I keep trying to get him to show daddy but he won't :( haha he only does it when he's happy! Lol x


----------



## Tommee

Awww that's fantastic Hun  I can't wait for our appointment I wonder whether I get told to teach him sign?

xx


----------



## TaylorsMummyx

Our speach therapist wasn't very good :( we don't see her again for 4months! :( ohwell I'm sure wen ds is older it will be better.

My sister just been round and asking him the sign for "eat", "pig" "juice" and "milk" and "busicuit" and he did every one!!!!! Hes obv listening ad taking it in


----------



## sun

Wow he's learned so much so fast! :thumbup:


----------



## TaylorsMummyx

Been two weeks :) speach therapist wanted 5 a week lol! Iv been doing it all the time lol I look like a nutter but love it :)


----------



## Midnight_Fairy

I always sign now. Its great and yes people look (especially since Matthew has a wide vocabulary now lol) but he still relys on visual instructions x


----------



## stick2000

That's fantastic!

We've been trying to teach our little one to sign too (she has speech delay and cerebal palsy so unable to use right hand so some of her signs are improvised) - she can do "more", "pig" (thanks to Justin from Something Special) and "eat" (she uses same sign for eat, biscuit, food). 

She's also learning "orange", "nappy" (we're using toilet sign) and "finished".

Over the past few weeks she's started to string signs together to make a short sentence - so she'll point to my laptop, do 12345 on her fingers and then sign "more" ... she asks for the fish alive nursery ryhme video on youtube lol!

We've been practising nursery ryhme signs too - so she'll do twinkle twinkle by opening and closing her left hand, she's got signs for incy wincy spider and fish alive. So although she can't talk I suppose she can _say_ quite a few things ... haven't really thought about it like that before.
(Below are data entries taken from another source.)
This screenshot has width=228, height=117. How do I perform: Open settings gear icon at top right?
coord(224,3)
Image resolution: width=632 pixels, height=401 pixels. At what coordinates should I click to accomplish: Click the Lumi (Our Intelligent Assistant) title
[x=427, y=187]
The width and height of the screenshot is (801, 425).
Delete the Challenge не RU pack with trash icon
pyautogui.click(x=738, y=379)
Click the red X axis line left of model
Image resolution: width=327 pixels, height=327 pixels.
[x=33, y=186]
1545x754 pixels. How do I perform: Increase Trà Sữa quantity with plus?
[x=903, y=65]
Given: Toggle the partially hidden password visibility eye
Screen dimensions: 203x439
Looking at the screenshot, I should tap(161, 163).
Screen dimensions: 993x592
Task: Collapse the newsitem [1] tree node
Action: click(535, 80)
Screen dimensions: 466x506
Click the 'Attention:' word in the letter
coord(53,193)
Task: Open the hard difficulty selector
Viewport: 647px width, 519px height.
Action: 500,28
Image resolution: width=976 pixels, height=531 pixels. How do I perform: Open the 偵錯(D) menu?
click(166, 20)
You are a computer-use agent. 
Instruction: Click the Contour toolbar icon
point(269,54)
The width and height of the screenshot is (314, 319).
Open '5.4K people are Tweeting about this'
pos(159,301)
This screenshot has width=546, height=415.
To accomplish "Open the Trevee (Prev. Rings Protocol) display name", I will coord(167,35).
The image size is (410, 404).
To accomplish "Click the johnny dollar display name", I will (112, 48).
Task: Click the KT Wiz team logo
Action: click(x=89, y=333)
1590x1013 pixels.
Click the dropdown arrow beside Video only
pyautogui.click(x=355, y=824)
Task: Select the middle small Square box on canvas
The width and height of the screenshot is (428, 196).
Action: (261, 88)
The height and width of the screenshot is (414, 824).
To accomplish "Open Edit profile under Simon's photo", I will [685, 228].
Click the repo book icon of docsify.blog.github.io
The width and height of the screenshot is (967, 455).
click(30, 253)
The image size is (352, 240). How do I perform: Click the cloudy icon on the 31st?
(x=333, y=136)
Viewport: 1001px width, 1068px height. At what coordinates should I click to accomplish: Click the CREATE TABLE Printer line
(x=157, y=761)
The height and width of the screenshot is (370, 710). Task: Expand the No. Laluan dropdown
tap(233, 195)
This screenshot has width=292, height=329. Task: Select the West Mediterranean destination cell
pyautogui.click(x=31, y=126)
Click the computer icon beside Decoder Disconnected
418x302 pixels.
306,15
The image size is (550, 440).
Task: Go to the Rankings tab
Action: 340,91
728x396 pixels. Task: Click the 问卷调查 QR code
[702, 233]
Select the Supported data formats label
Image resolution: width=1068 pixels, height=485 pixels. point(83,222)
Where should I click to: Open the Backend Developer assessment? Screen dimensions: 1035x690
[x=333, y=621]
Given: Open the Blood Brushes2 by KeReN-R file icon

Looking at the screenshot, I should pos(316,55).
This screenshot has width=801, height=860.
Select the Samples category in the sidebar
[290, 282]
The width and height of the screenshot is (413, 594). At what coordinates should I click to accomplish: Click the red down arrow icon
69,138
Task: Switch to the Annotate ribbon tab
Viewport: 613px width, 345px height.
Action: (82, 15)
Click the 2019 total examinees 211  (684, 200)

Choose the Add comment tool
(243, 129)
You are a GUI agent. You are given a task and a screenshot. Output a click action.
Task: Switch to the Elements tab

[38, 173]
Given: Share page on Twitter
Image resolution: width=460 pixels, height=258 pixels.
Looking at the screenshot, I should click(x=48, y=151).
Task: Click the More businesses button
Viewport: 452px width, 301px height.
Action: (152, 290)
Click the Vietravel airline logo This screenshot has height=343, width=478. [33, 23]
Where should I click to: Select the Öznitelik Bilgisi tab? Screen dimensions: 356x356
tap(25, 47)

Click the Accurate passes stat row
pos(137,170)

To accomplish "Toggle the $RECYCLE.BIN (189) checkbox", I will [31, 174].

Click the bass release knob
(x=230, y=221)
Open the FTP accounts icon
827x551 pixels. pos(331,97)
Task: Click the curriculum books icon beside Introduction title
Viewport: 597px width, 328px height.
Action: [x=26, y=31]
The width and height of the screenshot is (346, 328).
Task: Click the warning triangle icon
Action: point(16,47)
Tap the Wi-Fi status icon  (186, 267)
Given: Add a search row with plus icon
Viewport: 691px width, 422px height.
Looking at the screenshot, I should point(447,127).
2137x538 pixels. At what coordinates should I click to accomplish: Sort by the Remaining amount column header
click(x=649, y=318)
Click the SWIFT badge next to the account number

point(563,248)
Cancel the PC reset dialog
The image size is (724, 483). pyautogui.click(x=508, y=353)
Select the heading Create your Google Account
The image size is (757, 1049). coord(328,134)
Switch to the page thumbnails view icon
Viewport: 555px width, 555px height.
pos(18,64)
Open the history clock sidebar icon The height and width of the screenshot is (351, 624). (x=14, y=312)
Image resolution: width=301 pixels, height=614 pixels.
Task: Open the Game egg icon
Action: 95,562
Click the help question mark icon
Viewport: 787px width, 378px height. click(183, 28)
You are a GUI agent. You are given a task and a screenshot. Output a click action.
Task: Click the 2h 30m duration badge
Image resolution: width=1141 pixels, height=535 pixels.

....sorry to jump on your thread!


----------



## JASMAK

Horray!


----------



## carolinaw

congrats, hun. a big achivement he made... cheers...


----------



## Novabomb

Yay I am so happy for you right now.... I know how happy you are I have a son with a 18 month delay and up to the age of 4 he did not talk at all and signs was the only way he could communicate with me and I can remember how happy I was when he sign more eat mommy please. I would of been happy with just more or eat but that he put all of them together :happydance::happydance::happydance: I think I called everyone in the phonebook to tell them lol


----------



## TaylorsMummyx

Haha that is so sweet!! I need to teach him some more but don't know any x


----------



## Novabomb

Go on youtub their are some videos on their and at the library you can rent baby videos that shows him basic signing like more drink socks shoes hat thank you mommy daddy ball play book rain the colors his ABC we found the videos helpful :thumbup:


----------



## Peanut78

That's great! :happydance:

It's so reassuring when they pick up the sign (was for me anyway) :thumbup:


----------



## Peanut78

Novabomb said:


> Go on youtub their are some videos on their and at the library you can rent baby videos that shows him basic signing like more drink socks shoes hat thank you mommy daddy ball play book rain the colors his ABC we found the videos helpful :thumbup:

Obviously depends on what sign (which country) you are teaching him, but we got the "Baby Sign Time" dvd's from US which he loooves! Just a suggestion... :shrug:


----------